**Document passage**:
One of the most effective measures to restrict HIV in women seems to be the application of preventative vaginal gel. A groundbreaking research suggests that the new vaginal microbicide gel and drug formulation helps women in developing countries to guard themselves from HIV during intercourse, without having to inform their partners. The research findings apparently have major implications in the health-space.
HIV infection, a major risk for women in sub-Saharan Africa and Southeast Asia reportedly affects more women as they have little control due to unequal gender status over much of those regions. Experts believe that the newly introduced gel is cost-friendly and safe as well as effective. The research has also designed a drug named IQP-0528 that may inhibit the virus’ ability to enter human cells and reverse transcription of the virus’ genome into the host genome. Hampering the ability of the virus can supposedly help in averting productive infection of the cell.

**What to work on**:
Pick up the passage on the vaginal gel for HIV prevention in women and continue it from its last sentence.

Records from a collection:
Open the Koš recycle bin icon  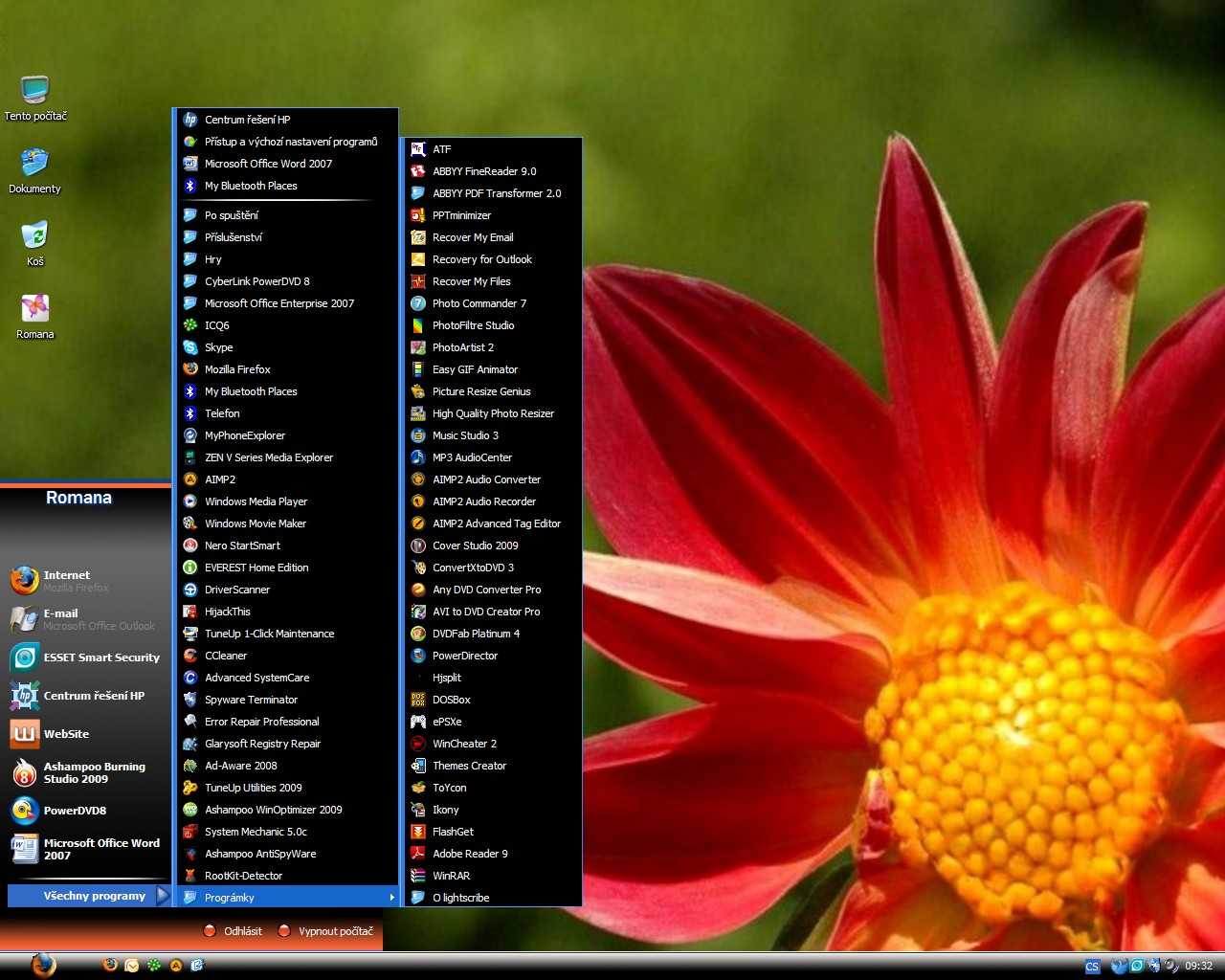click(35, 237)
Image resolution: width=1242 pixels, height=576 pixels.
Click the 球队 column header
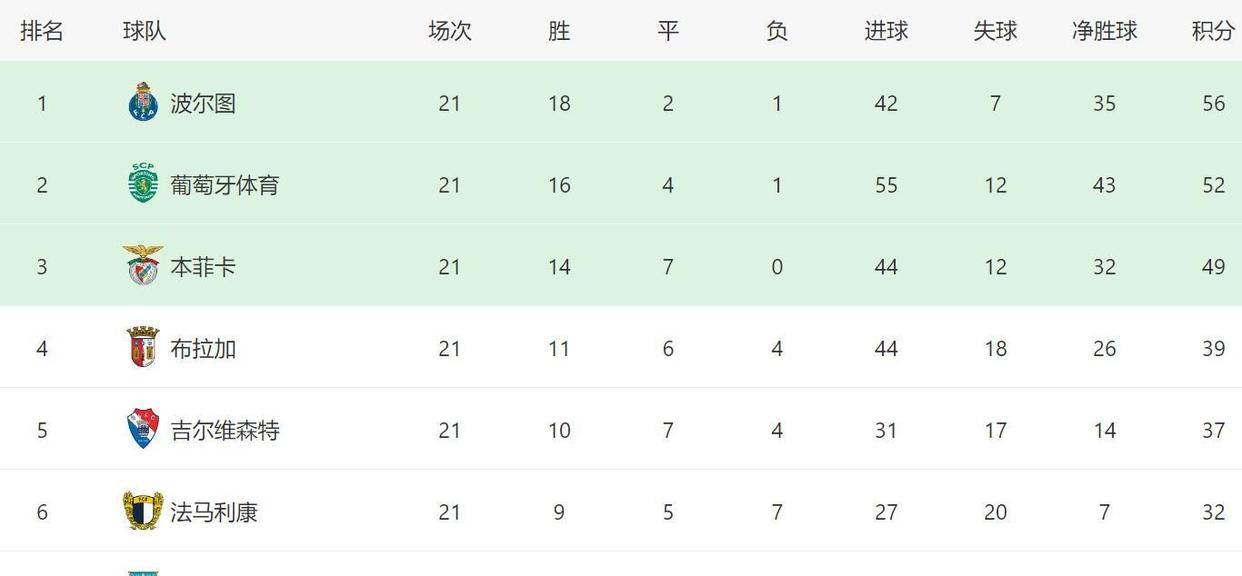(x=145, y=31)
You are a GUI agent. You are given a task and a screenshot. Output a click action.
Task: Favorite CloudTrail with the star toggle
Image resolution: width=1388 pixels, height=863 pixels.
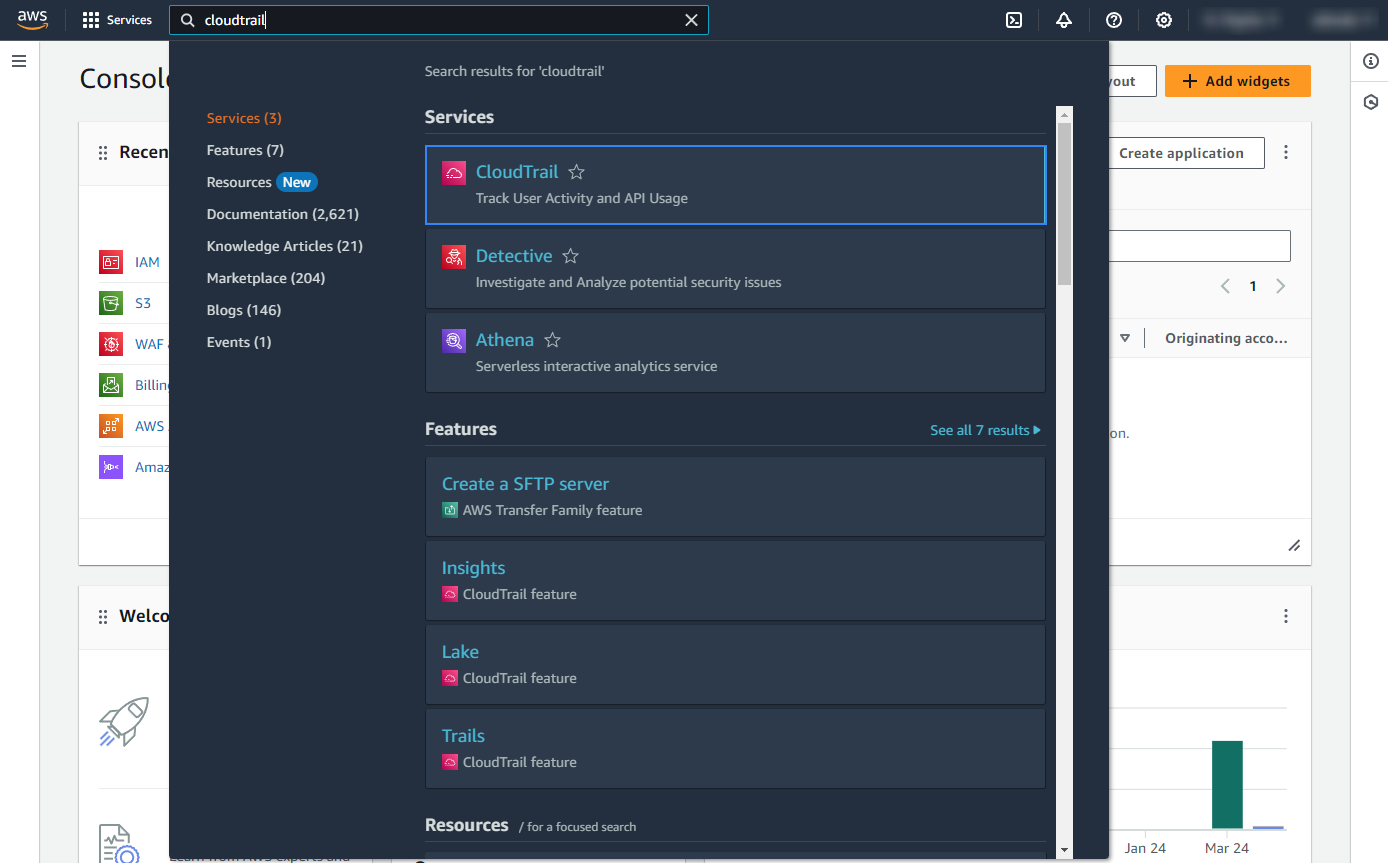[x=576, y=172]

==

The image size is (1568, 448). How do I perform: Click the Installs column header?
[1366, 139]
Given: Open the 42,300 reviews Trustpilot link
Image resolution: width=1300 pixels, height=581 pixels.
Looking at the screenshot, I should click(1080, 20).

**Answer for this exercise**:
As a part of the research, several candidate drugs were examined and tested for chemical stability, pH values, etc. All these tests appear necessary for the formulation to be stable at ambient temperatures of sub-Saharan Africa, as refrigeration is not widely available in much of that region. Robert Buckheit, of ImQuest BioSciences, of Frederick, MD., and colleagues are conducting further investigations to come up with a variety of options for drug, gel, and device formulations.
The research is published in the April 2011 issue of the journal Antimicrobial Agents and Chemotherapy.